Dokumen Sumber —
Menu
News
EkBis
New Economy
Kabar Finansial
Sport & Lifestyle
Government
Video
Indeks
About Us
Social Media

Menkeu Nilai Butuh Kerja Sama Internasional untuk Genjot Pajak

Menkeu Nilai Butuh Kerja Sama Internasional untuk Genjot Pajak Kredit Foto: Sufri Yuliardi
Warta Ekonomi, Jakarta -

Menteri Keuangan, Sri Mulyani Indrawati menilai butuh kerja sama internasional untuk menggenjot penerimaan pajak Indonesia. Rendahnya penerimaan pajak salah satunya disebabkan tax planning (penghindaran pajak) secara agresif dan rendahnya rasio pajak Indonesia.

"Kebijakan penerimaan pajak yang baik dengan kerja sama internasional membuat kami bisa mempertahakan penerimaan pajak yang baik. Tentunya seperti yang disebutkan Furusawa (Deputy Managing Director IMF), penerimaan pajak yang baik bisa digunakan untuk mengejar Millenium Development Goal's (MDG'S) dan pembangunan," ujar Sri Mulyani saat menghadiri IMF-Indonesia High-Level Conference di Hotel Mulia, Jakarta, Rabu (12/7/2017).

Dia menjelaskan bahwa kerja sama internasional dibutuhkan karena tantangan perpajakan di era globalisasi semakin kompleks dan beragam. Hal ini karena globalisasi dinilai dapat menghilangkan batas-batas negara dalam hal perpajakan, sehingga butuh kerja sama lintas negara untuk mengatasi hal ini.

"Globalsiasi berarti kita butuh pertumbuhan yang baru dan kerja sama untuk jawab tantangan perpajakan. Kerja sama antar negara tentunya secara cepat dilakukan. Sebagai hasil globalisasi, bussiness activities berubah juga dan membuat perusahana besar memanipulasi perpajakan. Agressive tax planning saat ini menjadi hal yang biasa dilakukan perusahaan multinasional. Multi high wealth people juga melakukannya, dan ini tidak baik bagi keadilan," jelas Sri Mulyani.

Yang Perlu Dikerjakan —
Lanjutkan berita tentang kerja sama internasional untuk menggenjot penerimaan pajak, dimulai setelah kalimat terakhirnya. Baris-baris di bawah tidak berperan dalam hal ini.

Data Tercatat —

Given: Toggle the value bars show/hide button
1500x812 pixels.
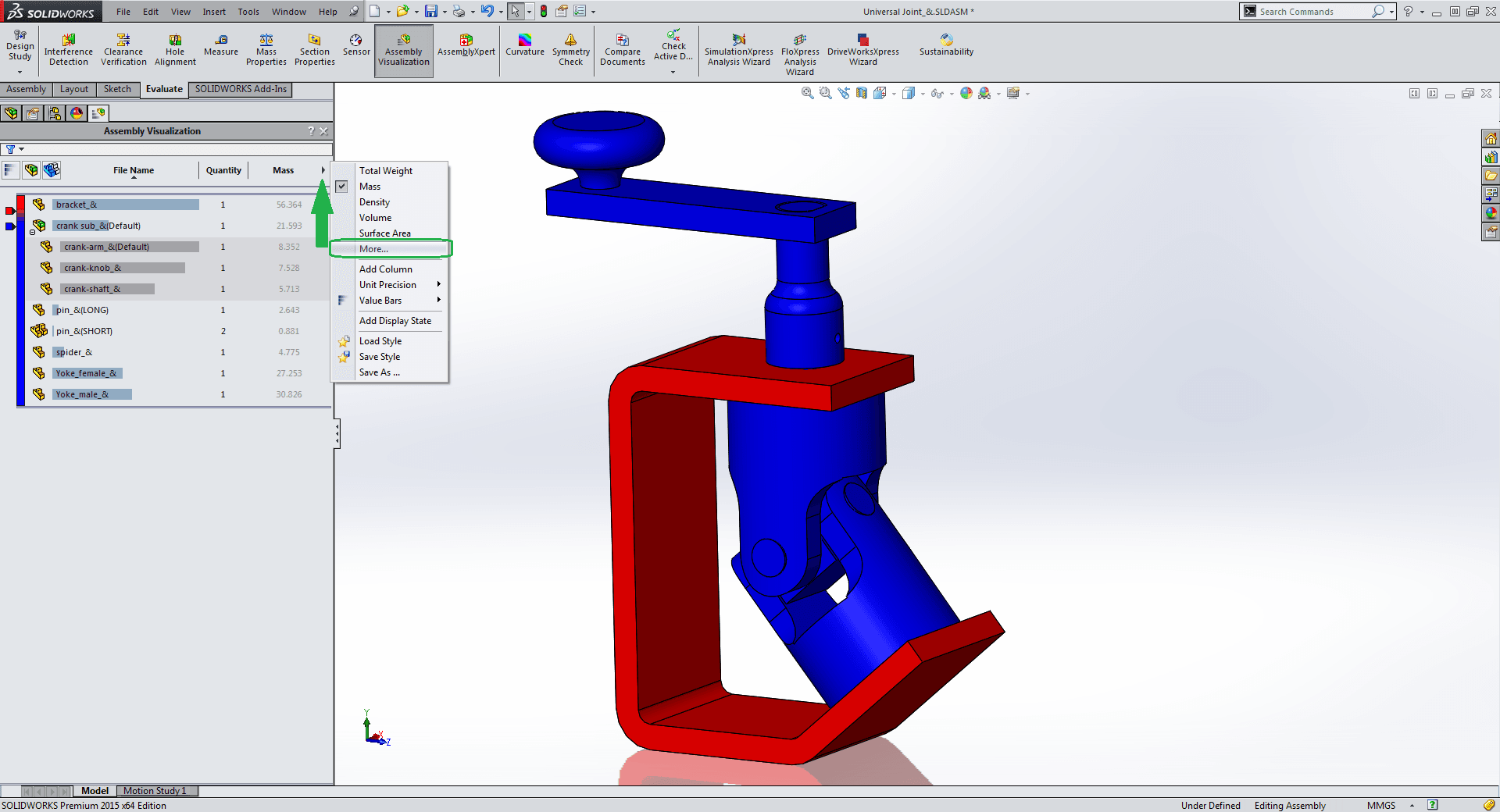Looking at the screenshot, I should pyautogui.click(x=10, y=170).
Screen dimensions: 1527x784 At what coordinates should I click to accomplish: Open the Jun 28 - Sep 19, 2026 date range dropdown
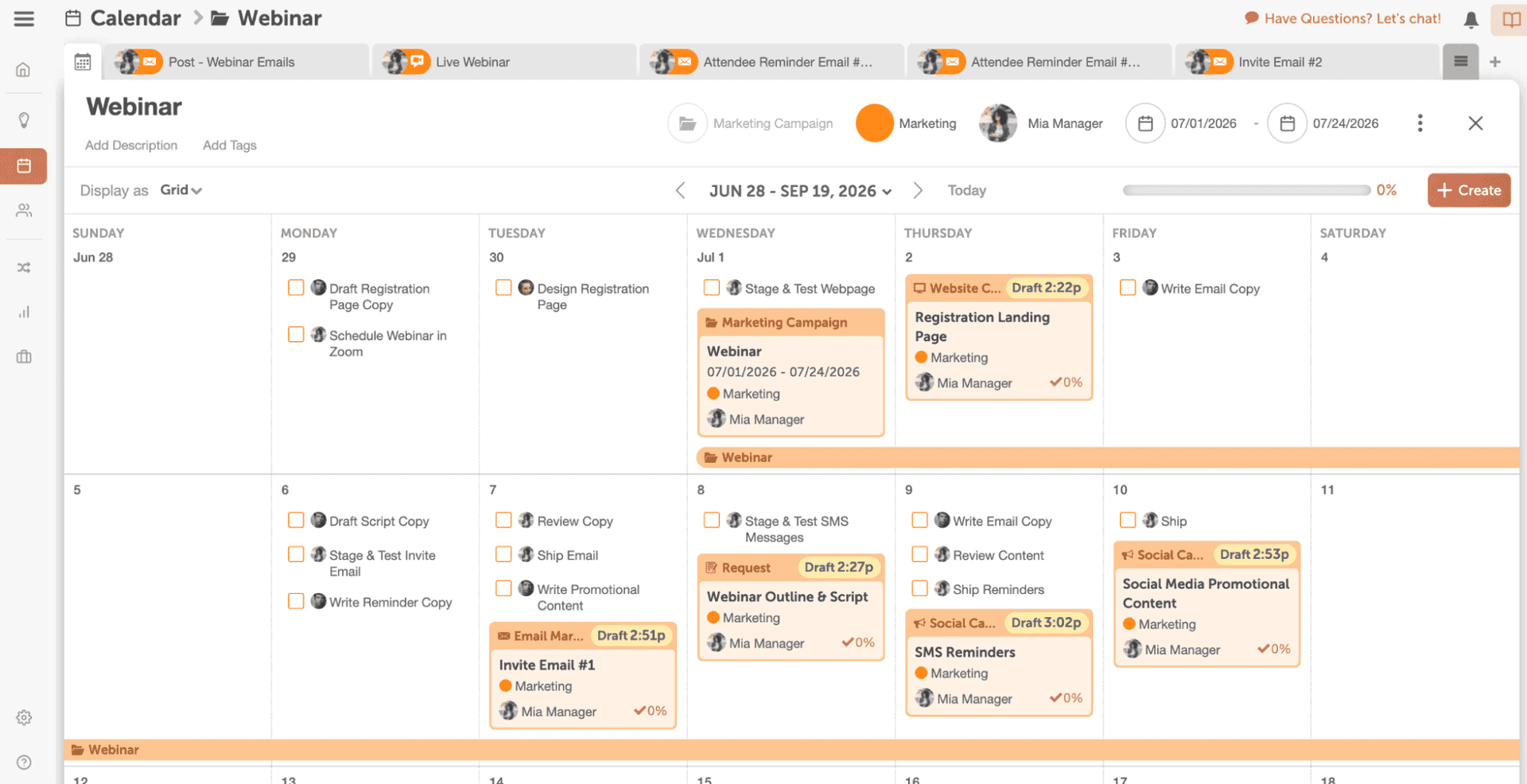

Hasil —
Menurutnya, inilah pentingnya kerja sama internasional untuk memerangi tax planning dan mengejar wajib pajak yang menyembunyikan hartanya di negara lain. "Kerja sama bisa menggiring kita untuk memahami agressive tax planning dan menekan imbas buruknya. Kita butuh penerimaan pajak untuk membiayai pembangunan Rumah Sakit, sekolah, dan mengurangi ketimpangan," tuturnya.

Indonesia sendiri saat ini telah mendukung penerapan pertukaran informasi data keuangan (Automatic Exchange of Information/AEoI) dan Base Erosion and Profit Shifting (BEPS).?

"Saya pikir kita berbagi tantangan yang sama. Indonesia percaya bahwa cara untuk menekan praktik penghindaran pajak, yakni dengan menerapkan BEPS action dan AEoI secara konsisten. Jelas bahwa kerja sama perpajakan sangat kritis untuk dilakukan. Tanpa kerja sama dan pertukaran informasi kita tak akan bisa menang melawan ini," tuturnya.

Dia berharap ke depan akan semakin banyak negara yang turut mendukung penerapan BEPS action dan AEoI. Karena menurutnya, menilai masalah pajak ini tidak hanya dihadapi oleh Indonesia. Negara lainnya juga turut mengalami hal yang serupa, khususnya untuk peningkatan penerimaan negara.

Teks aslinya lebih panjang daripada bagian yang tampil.